Format for the argument: '<dataframe>.<dataframe_column>.expression'.
NOTE:
Function accepts positional arguments only.
EXAMPLES:
# Load the data to run the example.
>>> load_example_data("dataframe", "admissions_train")
>>>
# Create a DataFrame on 'admissions_train' table.
>>> admissions_train = DataFrame("admissions_train")
>>> admissions_train
masters gpa stats programming admitted
id
22 yes 3.46 Novice Beginner 0
36 no 3.00 Advanced Novice 0
15 yes 4.00 Advanced Advanced 1
38 yes 2.65 Advanced Beginner 1
5 no 3.44 Novice Novice 0
17 no 3.83 Advanced Advanced 1
34 yes 3.85 Advanced Beginner 0
13 no 4.00 Advanced Novice 1
26 yes 3.57 Advanced Advanced 1
19 yes 1.98 Advanced Advanced 0
>>>
# Example 1: Calculate the mean of the "gpa" column (independent variable) with
# respect to values in "admitted" column (dependent variable).
# Import func from sqlalchemy to execute regr_avgx function.
>>> from sqlalchemy import func
# Create a sqlalchemy Function object.
>>> regr_avgx_func_ = func.regr_avgx(admissions_train.admitted.expression, admissions_train.gpa.expression)
>>>
# Pass the Function object as input to DataFrame.assign().
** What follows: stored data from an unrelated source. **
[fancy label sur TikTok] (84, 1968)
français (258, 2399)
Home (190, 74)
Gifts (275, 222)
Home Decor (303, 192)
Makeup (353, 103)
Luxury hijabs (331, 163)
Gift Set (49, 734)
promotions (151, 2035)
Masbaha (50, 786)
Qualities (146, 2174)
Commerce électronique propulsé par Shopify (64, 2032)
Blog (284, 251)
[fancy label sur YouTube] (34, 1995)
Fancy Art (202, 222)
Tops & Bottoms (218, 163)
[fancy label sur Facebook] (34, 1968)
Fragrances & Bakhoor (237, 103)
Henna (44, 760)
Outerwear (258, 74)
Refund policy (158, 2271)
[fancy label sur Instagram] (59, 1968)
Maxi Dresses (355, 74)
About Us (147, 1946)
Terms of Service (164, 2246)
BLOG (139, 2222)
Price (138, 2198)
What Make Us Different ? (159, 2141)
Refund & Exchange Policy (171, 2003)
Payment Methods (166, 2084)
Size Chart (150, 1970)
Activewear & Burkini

>>> df = admissions_train.assign(True, regr_avgx_=regr_avgx_func_)
>>> print(df)
regr_avgx_
0 3.54175
>>>
# Example 2: Calculate the mean of the "gpa" column (independent variable) with
# respect to values in "admitted" column (dependent variable) for each
# level of programming.
# Note:
# When assign() is run after DataFrame.groupby(), the function ignores
# the "drop_columns" argument.
>>> admissions_train.groupby("programming").assign(regr_avgx_=regr_avgx_func_)
programming regr_avgx_
0 Beginner 3.660000
1 Advanced 3.615625
2 Novice 3.294545
>>>
|